When I spoke to Glen’s keyworker – James – after Glen had staggered tearfully out of the building, his response was a typical one from the morons who I worked with: “So fucking what?” I felt my heart beat faster as rage grew, but over the years the cut-off point had only gotten further away and more solid. Getting wound up in that hell-hole was like taking off your clothes and trying to run to the to the moon. It bounced off the thickest skins known to nature. I was already known as a loose cannon and as someone to avoid. “Ben’s fucking crazy…”. Too many angry outbursts only re-enforced my diagnosis to the amateur psychiatrists and, fucking weeping Jesus, I didn’t need more of that kind of talk.

 

Rage wouldn’t have helped me, or Glen.

 

A sex worker came in to the Drop-in at 8.30am and walked straight up to me “You heard about Glen?”

“No”

“He’s dead”

Silence. All around the room, a sharp intake and awkward quiet. “How?” I asked.

“He went over last night in the alleyway off Thomas Road. The binmen found him just now. They said he was cold and blue.”

 

I stood up and walked out of the building. The early morning sunshine promised a decent day, a day I’d see out, and I walked back to the main office panicking that perhaps I could have done more for his pain. Was it my fault? God, Glen…you were worth more than this.

You doubt yourself if you have any empathy in your body when something like this happens. You find there is just a singular thought rampaging around your mind: you could have done more. James had been tipped off, ditto the boss, and the two of them were pouring over Glen’s casefile when I got into my office. “Just sort it out,” she told him, before glaring at me and swishing out of the room in her low-cut dress; all tits and ass. James hadn’t written a thing in the notes despite six months of work with Glen. “Hear about Glen then?” I asked.

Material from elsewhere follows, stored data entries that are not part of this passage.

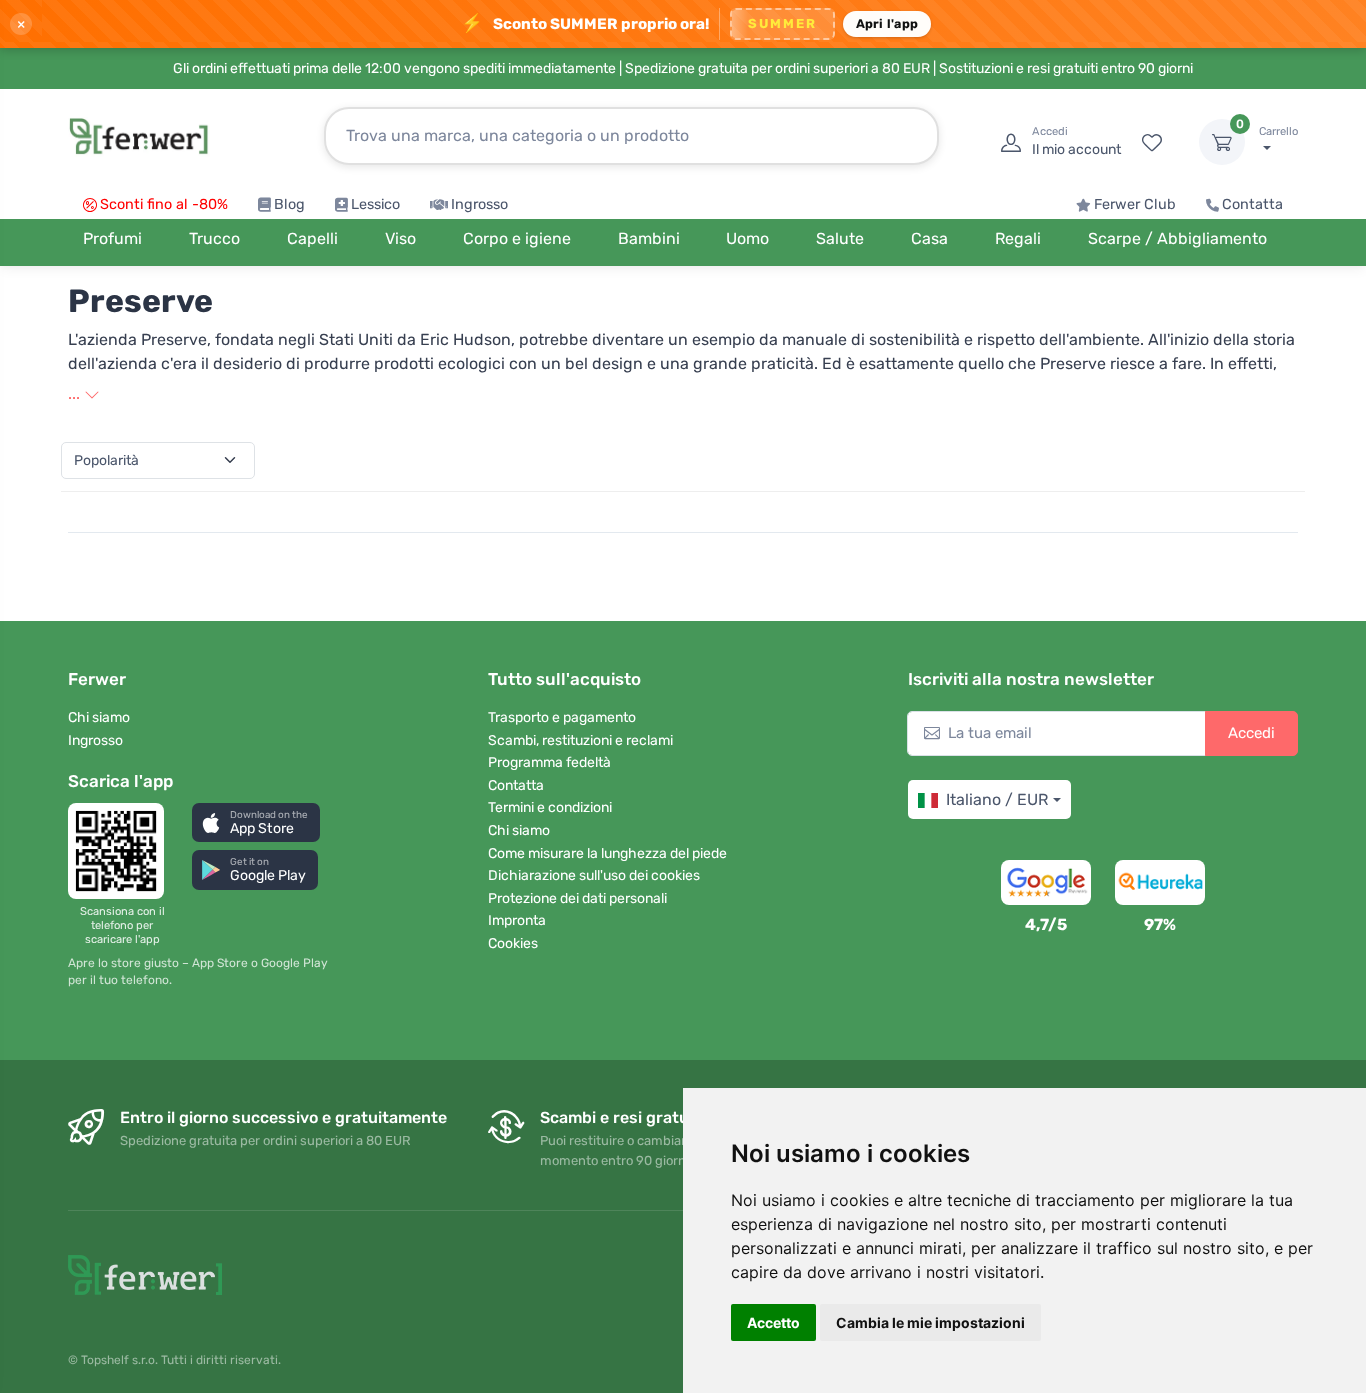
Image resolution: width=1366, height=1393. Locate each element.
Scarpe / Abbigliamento (1177, 238)
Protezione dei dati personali (577, 898)
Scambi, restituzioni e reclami (580, 740)
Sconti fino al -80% (164, 204)
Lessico (375, 204)
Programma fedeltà (549, 762)
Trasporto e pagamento (562, 717)
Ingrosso (479, 204)
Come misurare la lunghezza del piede (607, 853)
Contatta (1252, 204)
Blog (289, 204)
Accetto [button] (773, 1322)
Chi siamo (99, 717)
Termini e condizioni (550, 807)
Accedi (1251, 733)
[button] (256, 822)
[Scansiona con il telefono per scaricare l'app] (122, 851)
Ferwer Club (1135, 204)
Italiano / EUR (997, 799)
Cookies (513, 943)
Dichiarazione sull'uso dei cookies (594, 875)
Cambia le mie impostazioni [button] (930, 1322)
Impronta (517, 920)
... (76, 393)
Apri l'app (887, 23)
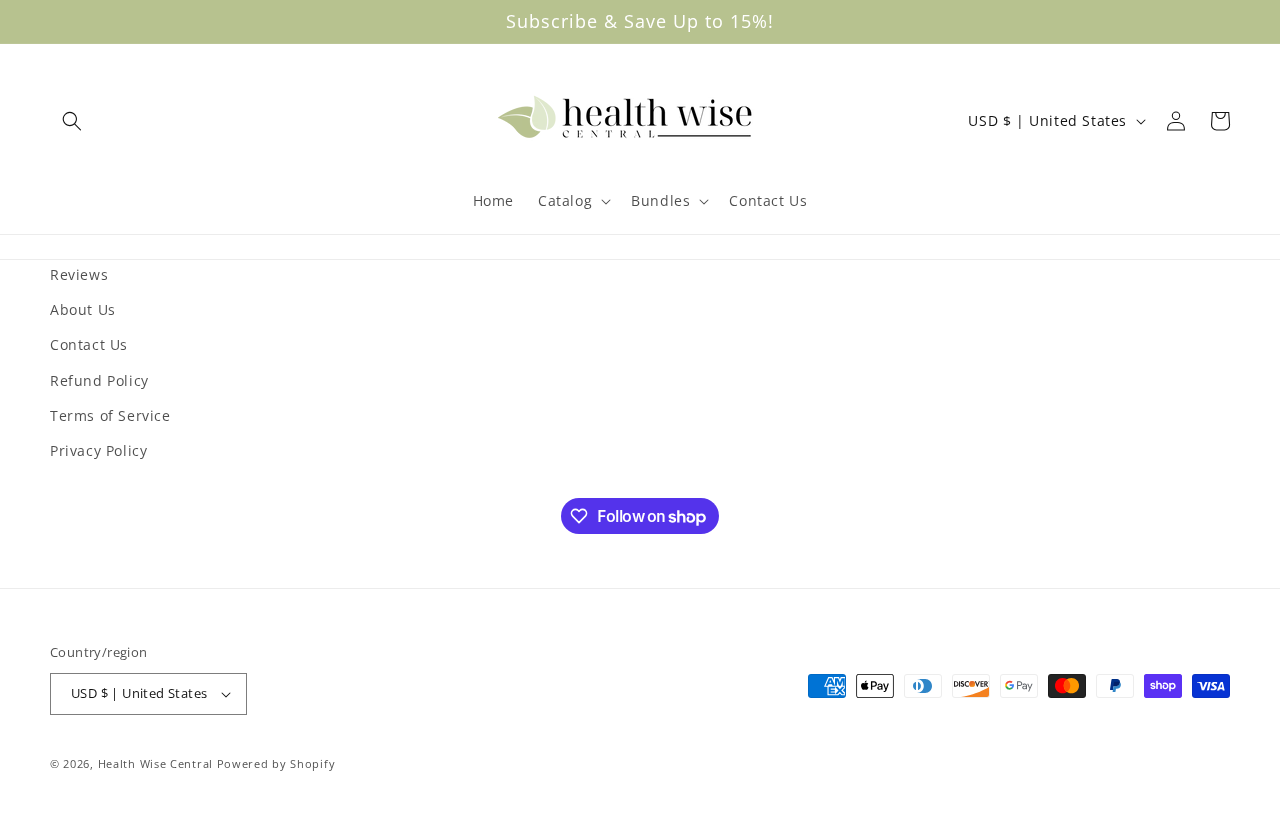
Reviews (79, 274)
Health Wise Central (155, 763)
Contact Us (89, 344)
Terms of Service (110, 415)
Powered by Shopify (276, 763)
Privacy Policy (98, 450)
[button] (72, 121)
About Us (83, 309)
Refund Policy (99, 380)
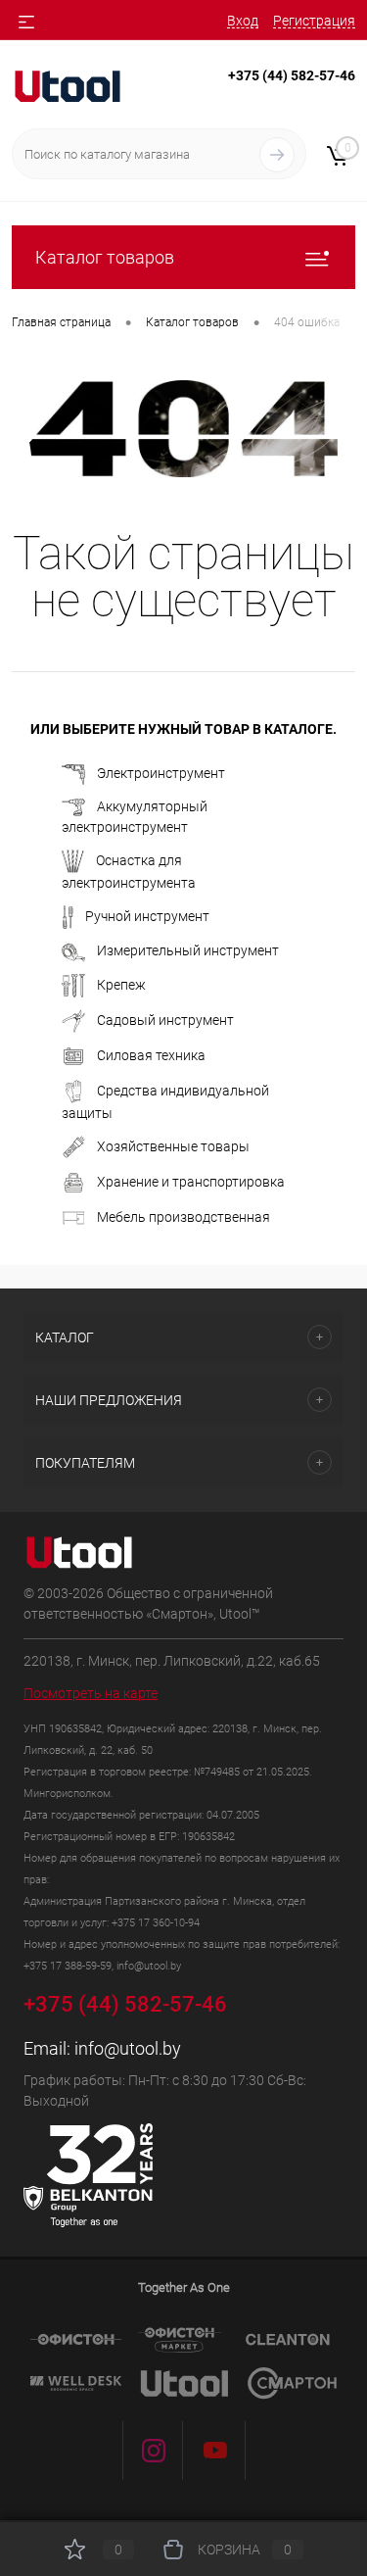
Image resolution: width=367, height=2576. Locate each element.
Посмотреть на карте (90, 1693)
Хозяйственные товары (173, 1145)
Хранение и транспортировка (191, 1181)
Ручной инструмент (147, 915)
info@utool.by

“Yeah,” he replied, scrabbling for casenote paper and a pen. “Fuck him,” he added. His sentiment was echoed almost entirely throughout the building as NHS keyworker after NHS keyworker offered their own foul take on the worth attached to the life of 43 year old Glen Howarth. It amounted to almost zero, just another junky off the books, out of jail, and away from the straight folks. Soon forgotten.

He was buried a few weeks later and the local heroin community turned out in hardly any numbers at all. It rained that day after weeks of sunshine. Back at the office nobody knew about his funeral, and nobody cared. I lasted about seven more months.